Monday, May 16, 2022

Lycanthropes

AD&D  Lycanthropes



Werewhatevers are pretty decent foes, though they are accursed with the problem of 'why can't lycanthropy be used as a power-boost for my character' that has plagued GMs since their inclusion. The excuse of becoming evil even while not in wereform does not dissuade some characters, is sorta suspect in general, and doesn't even apply in all cases since werebears are chaotic good, and wereboars and tigers are at least neutral.

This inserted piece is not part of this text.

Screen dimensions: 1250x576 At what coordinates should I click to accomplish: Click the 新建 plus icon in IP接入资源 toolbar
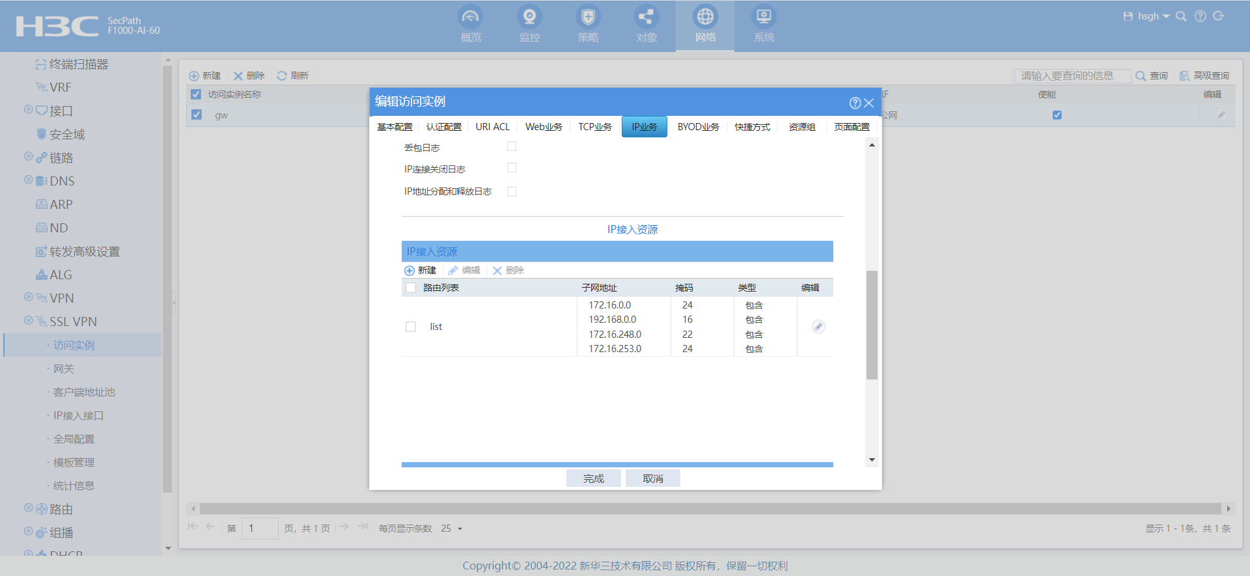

The curse is simultaneously easy to get (taking 50% of HP damage or more from a lycanthrope) difficult to remove (requiring either a 1/4 chance of belladonna curing it but poisoning the character for 1d4 days with a 1% chance of death) or a level 12 cleric to cast cure disease within 3 days of infection. So the question of what to do if a player is infected is a common one.

As far as the different varieties go, Werebears can cure disease and are probably a reference to Beorn of Lotr, perhaps combined with the figure of Bƶdvar Bjarki. They also work with brown bears, which seems less likely than working with other infected but whatever.

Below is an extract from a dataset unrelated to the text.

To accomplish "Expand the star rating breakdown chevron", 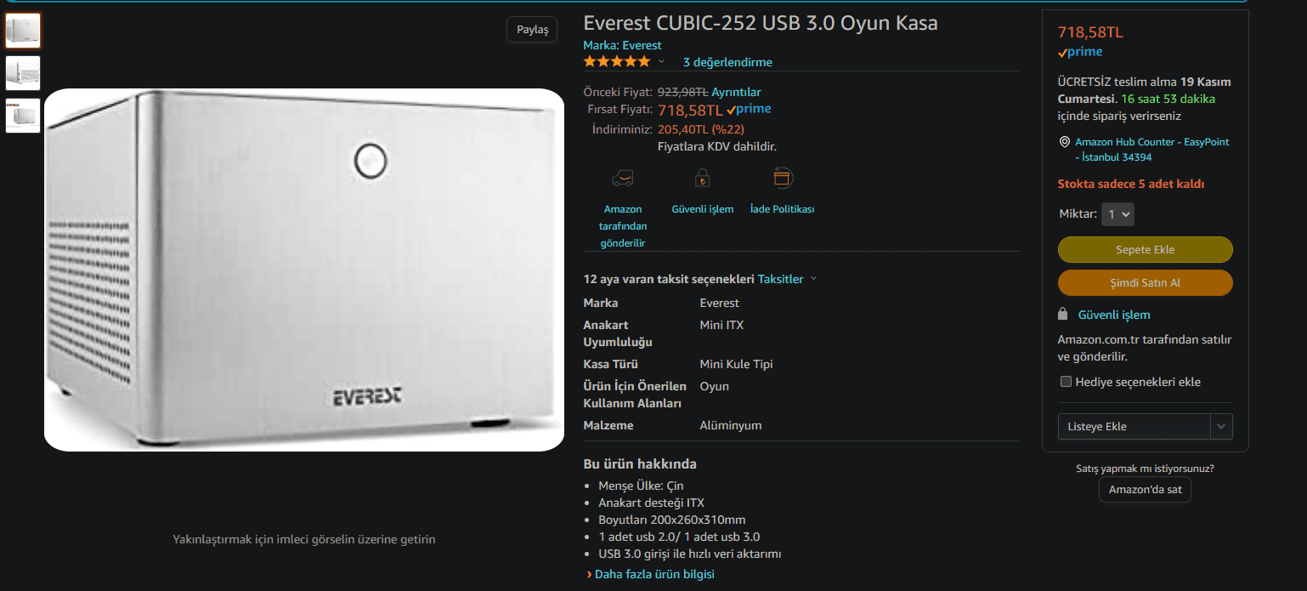I will tap(661, 61).
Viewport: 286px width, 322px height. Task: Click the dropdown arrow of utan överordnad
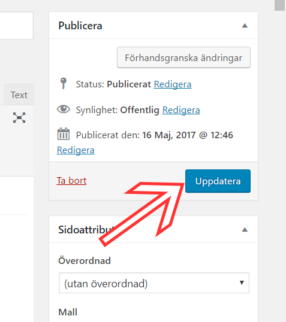tap(242, 282)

Wereboars are the most inexplicable to me. They are neutral but foul tempered and likely to attack, and I am not at all sure what they might be a reference to mythologically.

Wererats are suprisingly tough with 3HD and are almost certainly a reference to Hisvet and her ratty friends from the Fritz Lieber books of Lankhmar, and are a staple of the urban sewercrawl.

Weretigers being 'most often female'  makes me think they're likely a reference to a specific character rather than a mythological category. Hantu Belian are a malaysian possibility of origin inspiration, but it seems less likely. Or maybe the artist just really wanted to draw tiger teats in the art, idk.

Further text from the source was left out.